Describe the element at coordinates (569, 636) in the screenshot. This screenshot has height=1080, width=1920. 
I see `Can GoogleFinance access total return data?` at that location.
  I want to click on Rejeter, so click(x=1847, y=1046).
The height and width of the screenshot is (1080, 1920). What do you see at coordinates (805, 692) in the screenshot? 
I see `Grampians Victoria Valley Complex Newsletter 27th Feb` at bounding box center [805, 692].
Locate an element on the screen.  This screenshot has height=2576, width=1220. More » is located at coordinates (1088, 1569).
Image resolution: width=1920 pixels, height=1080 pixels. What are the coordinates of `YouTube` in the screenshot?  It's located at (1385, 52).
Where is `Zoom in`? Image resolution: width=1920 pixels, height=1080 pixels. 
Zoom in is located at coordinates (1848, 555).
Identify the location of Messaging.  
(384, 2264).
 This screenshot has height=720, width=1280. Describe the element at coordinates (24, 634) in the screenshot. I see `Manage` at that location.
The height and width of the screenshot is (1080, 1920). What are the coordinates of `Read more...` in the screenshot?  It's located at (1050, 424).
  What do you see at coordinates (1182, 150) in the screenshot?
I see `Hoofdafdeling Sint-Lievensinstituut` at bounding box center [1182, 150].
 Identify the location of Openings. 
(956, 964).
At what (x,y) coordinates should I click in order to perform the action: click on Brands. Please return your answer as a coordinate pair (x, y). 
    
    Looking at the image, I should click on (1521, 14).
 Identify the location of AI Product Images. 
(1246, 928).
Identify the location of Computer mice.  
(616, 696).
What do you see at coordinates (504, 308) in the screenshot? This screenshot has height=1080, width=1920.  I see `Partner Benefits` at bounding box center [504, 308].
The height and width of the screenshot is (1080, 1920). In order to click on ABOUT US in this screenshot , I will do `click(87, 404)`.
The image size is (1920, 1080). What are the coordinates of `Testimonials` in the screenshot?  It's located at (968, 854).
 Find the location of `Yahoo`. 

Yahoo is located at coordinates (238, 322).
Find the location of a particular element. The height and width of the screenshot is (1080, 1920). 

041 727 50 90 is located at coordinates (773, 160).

^^^^^^^^^^^^^^^^

--- Given task ---
Can you write out all of the lines above, word for word, with nothing changed?

--- Response to this task ---
Describe the element at coordinates (569, 636) in the screenshot. This screenshot has height=1080, width=1920. 
I see `Can GoogleFinance access total return data?` at that location.
  I want to click on Rejeter, so click(x=1847, y=1046).
The height and width of the screenshot is (1080, 1920). What do you see at coordinates (805, 692) in the screenshot? 
I see `Grampians Victoria Valley Complex Newsletter 27th Feb` at bounding box center [805, 692].
Locate an element on the screen.  This screenshot has height=2576, width=1220. More » is located at coordinates (1088, 1569).
Image resolution: width=1920 pixels, height=1080 pixels. What are the coordinates of `YouTube` in the screenshot?  It's located at (1385, 52).
Where is `Zoom in`? Image resolution: width=1920 pixels, height=1080 pixels. 
Zoom in is located at coordinates (1848, 555).
Identify the location of Messaging.  
(384, 2264).
 This screenshot has height=720, width=1280. Describe the element at coordinates (24, 634) in the screenshot. I see `Manage` at that location.
The height and width of the screenshot is (1080, 1920). What are the coordinates of `Read more...` in the screenshot?  It's located at (1050, 424).
  What do you see at coordinates (1182, 150) in the screenshot?
I see `Hoofdafdeling Sint-Lievensinstituut` at bounding box center [1182, 150].
 Identify the location of Openings. 
(956, 964).
At what (x,y) coordinates should I click in order to perform the action: click on Brands. Please return your answer as a coordinate pair (x, y). 
    
    Looking at the image, I should click on (1521, 14).
 Identify the location of AI Product Images. 
(1246, 928).
Identify the location of Computer mice.  
(616, 696).
What do you see at coordinates (504, 308) in the screenshot? This screenshot has height=1080, width=1920.  I see `Partner Benefits` at bounding box center [504, 308].
The height and width of the screenshot is (1080, 1920). In order to click on ABOUT US in this screenshot , I will do `click(87, 404)`.
The image size is (1920, 1080). What are the coordinates of `Testimonials` in the screenshot?  It's located at (968, 854).
 Find the location of `Yahoo`. 

Yahoo is located at coordinates (238, 322).
Find the location of a particular element. The height and width of the screenshot is (1080, 1920). 

041 727 50 90 is located at coordinates (773, 160).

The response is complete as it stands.